2. The intelligent fitting method for the molecular weight distribution of *Panax beadica* polysaccharides according to claim 1, characterized in that, The calculation of the average signal-to-noise ratio of the low-angle group scattered signals and the high-angle group scattered signals includes: The low-angle group includes detector channels that detect angles less than a preset angle boundary value, and the high-angle group includes detector channels that detect angles greater than or equal to a preset angle boundary value. For each sampling time point, calculate the mean and standard deviation of the scattered light intensity at each detection angle within the local time window centered on that sampling time point. Use the ratio of the mean to the standard deviation as the signal-to-noise ratio for that angle. Average the signal-to-noise ratios of each angle in the high-angle group to obtain the average signal-to-noise ratio of the high-angle group. The width of the local time window is 5 to 15 consecutive sampling points, and the preset signal-to-noise ratio threshold ranges from 3 to 8.

3. The intelligent fitting method for the molecular weight distribution of *Panax beadica* polysaccharides according to claim 1, characterized in that, The methods for determining the data integrity level include: The product of the number of valid data points and the fixed time interval is divided by the preset total rinsing time, and then multiplied by the number of integrity levels and rounded down to obtain the data integrity level. The number of integrity level classifications ranges from 5 to 10; the molecular weight range sensing encoder group is organized using a two-dimensional index structure, with the first dimension being the data integrity level index and the second dimension being the existence identifier of candidate segments of ultra-high molecular weight components.

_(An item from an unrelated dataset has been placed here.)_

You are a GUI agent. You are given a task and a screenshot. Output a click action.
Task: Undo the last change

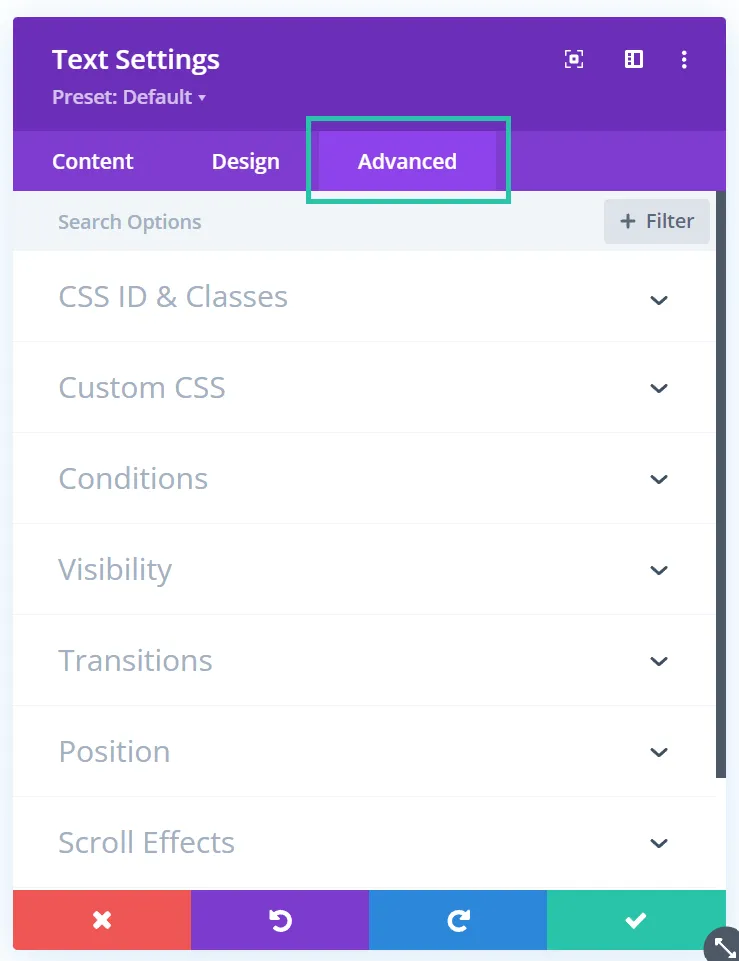pyautogui.click(x=280, y=920)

4. The intelligent fitting method for the molecular weight distribution of bead ginseng polysaccharides according to claim 1, characterized in that, The molecular weight range sensing encoder network adopts a one-dimensional convolutional neural network structure, which includes multiple convolutional layers and pooling layers, and outputs a fixed-dimensional latent feature vector through a fully connected layer. The training dataset for each molecular weight range sensing encoder network consists of truncated elution curves corresponding to the integrity interval, and the training label is the complete molecular weight distribution curve of the corresponding sample. Supervised learning is used for training.

5. The intelligent fitting method for the molecular weight distribution of *Panax beadica* polysaccharides according to claim 1, characterized in that, The step of fusing the differential refractive index signal and the low-angle group scattering signal based on the candidate segment identifier of the ultra-high molecular weight component includes: If the candidate region of ultra-high molecular weight component is included, the differential refractive index signal and the mean value of the scattered light intensity of the low angle group are normalized and preprocessed before being weighted and fused. The value of the fusion weight coefficient ranges from 0.6 to 0.

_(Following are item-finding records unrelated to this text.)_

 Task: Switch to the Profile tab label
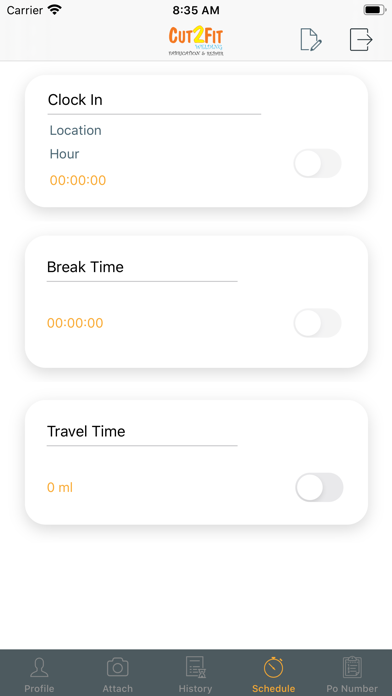coord(39,688)
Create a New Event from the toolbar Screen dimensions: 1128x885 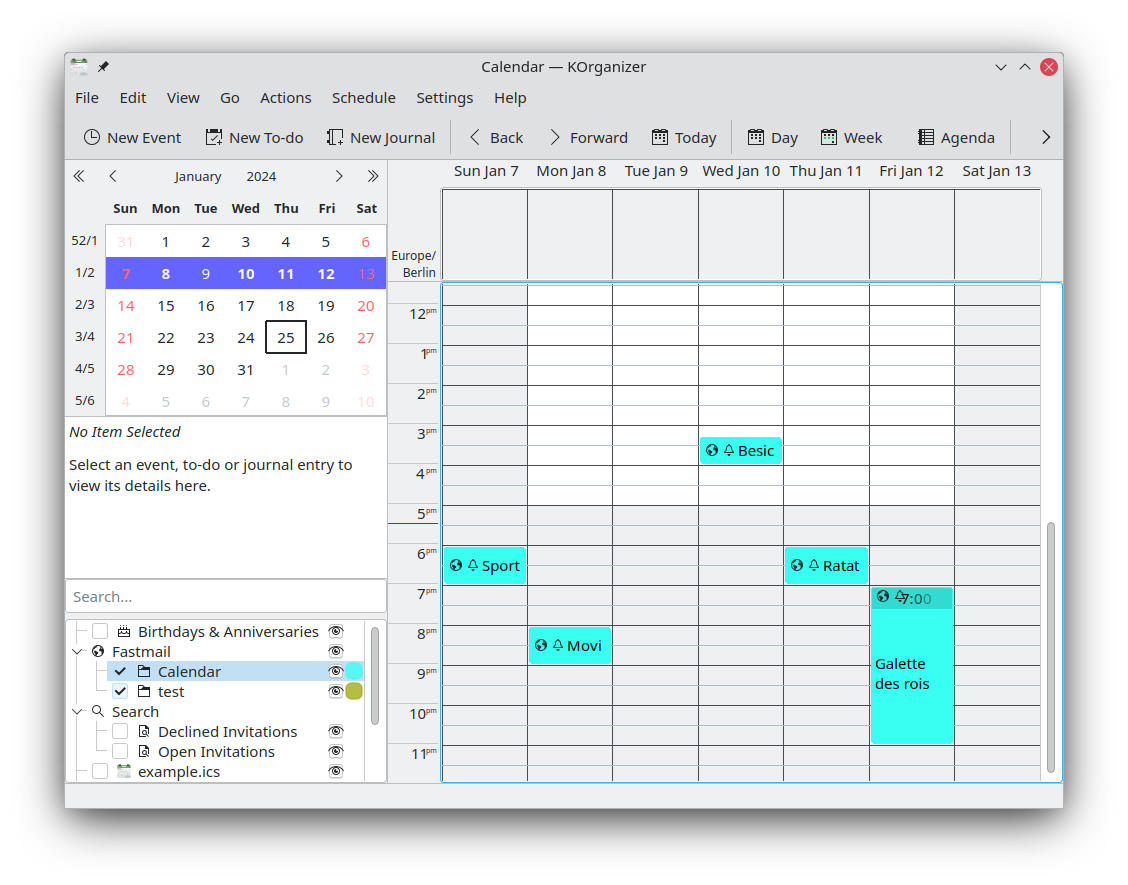point(131,137)
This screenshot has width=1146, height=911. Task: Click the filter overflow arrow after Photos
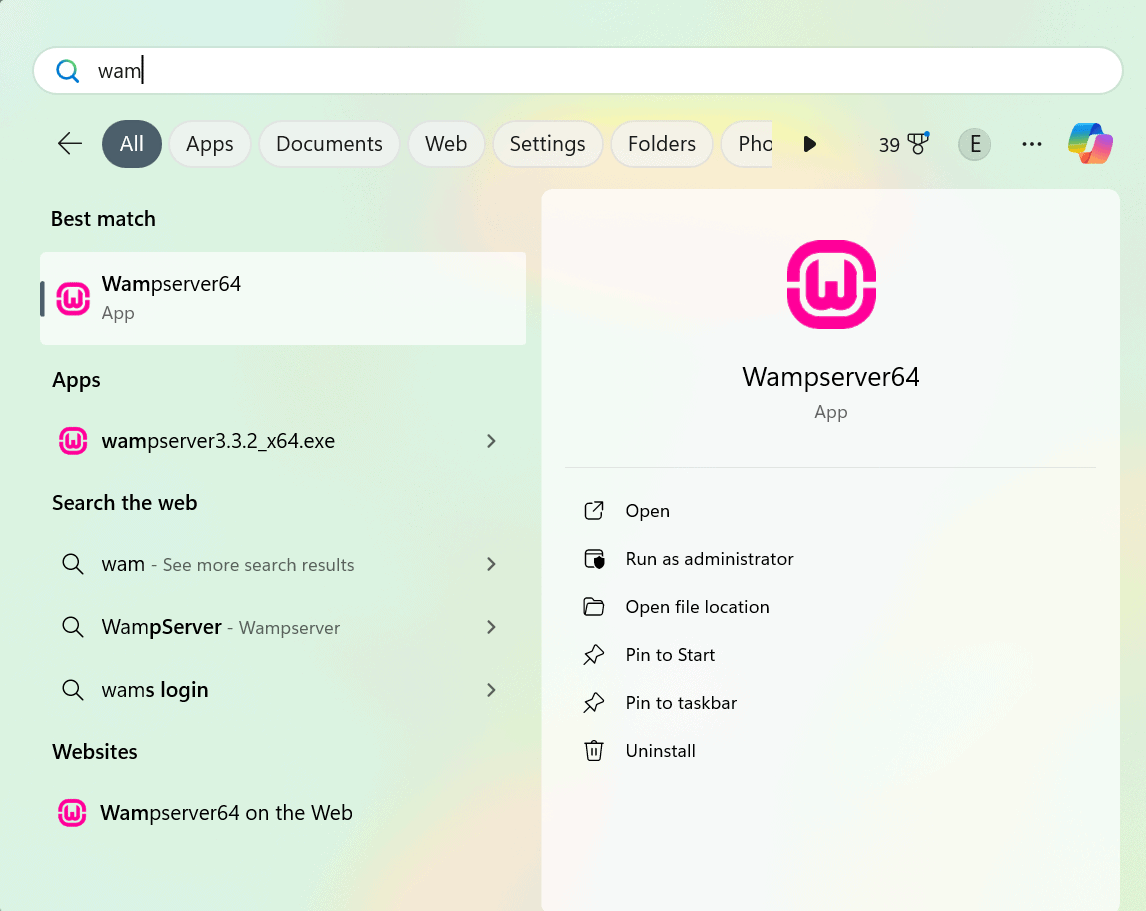809,143
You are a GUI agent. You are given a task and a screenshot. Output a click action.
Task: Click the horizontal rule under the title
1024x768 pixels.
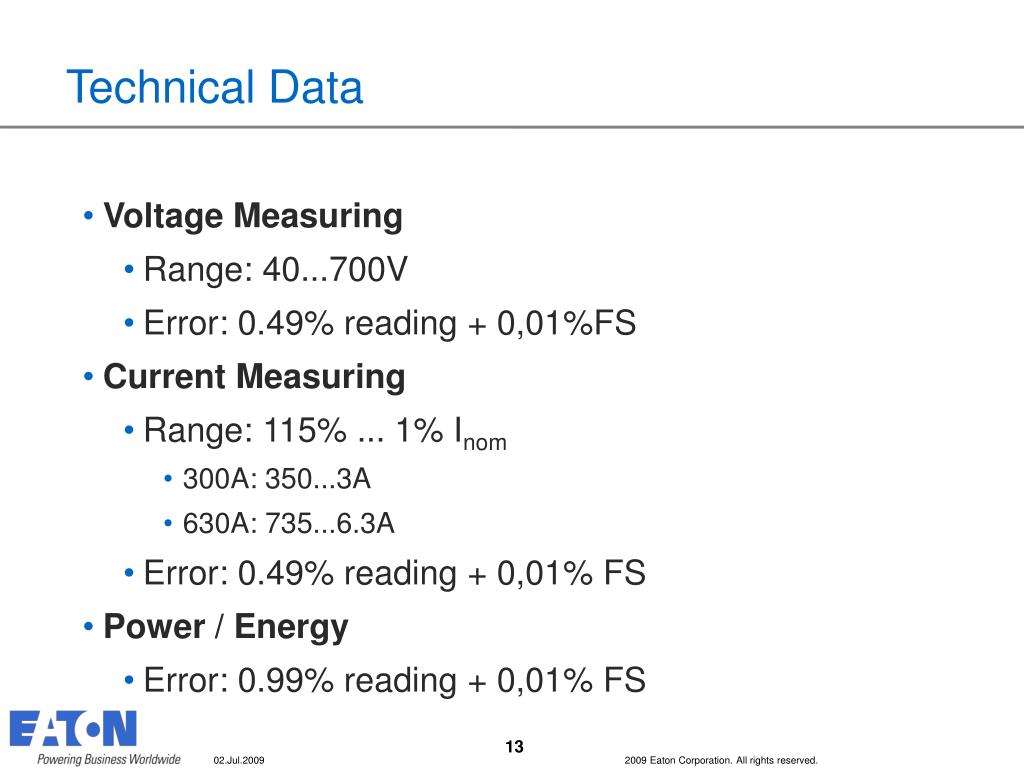coord(512,127)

8. If the candidate region for ultra-high molecular weight components is not included, then only the differential refractive signal is input to the molecular weight range sensing encoder network.

6. The intelligent fitting method for the molecular weight distribution of bead ginseng polysaccharides according to claim 1, characterized in that, The fusion weight is dynamically adjusted based on the data integrity level, including: The fusion weights are defined using a linear function. The higher the data completeness level, the greater the weight of the current latent feature vector. The lower bound of the weights ranges from 0.1 to 0.3, and the upper bound of the weights ranges from 0.7 to 0.

9. At the first sampling moment of the elution process, the current latent feature vector is directly used as the temporal smoothing latent feature vector.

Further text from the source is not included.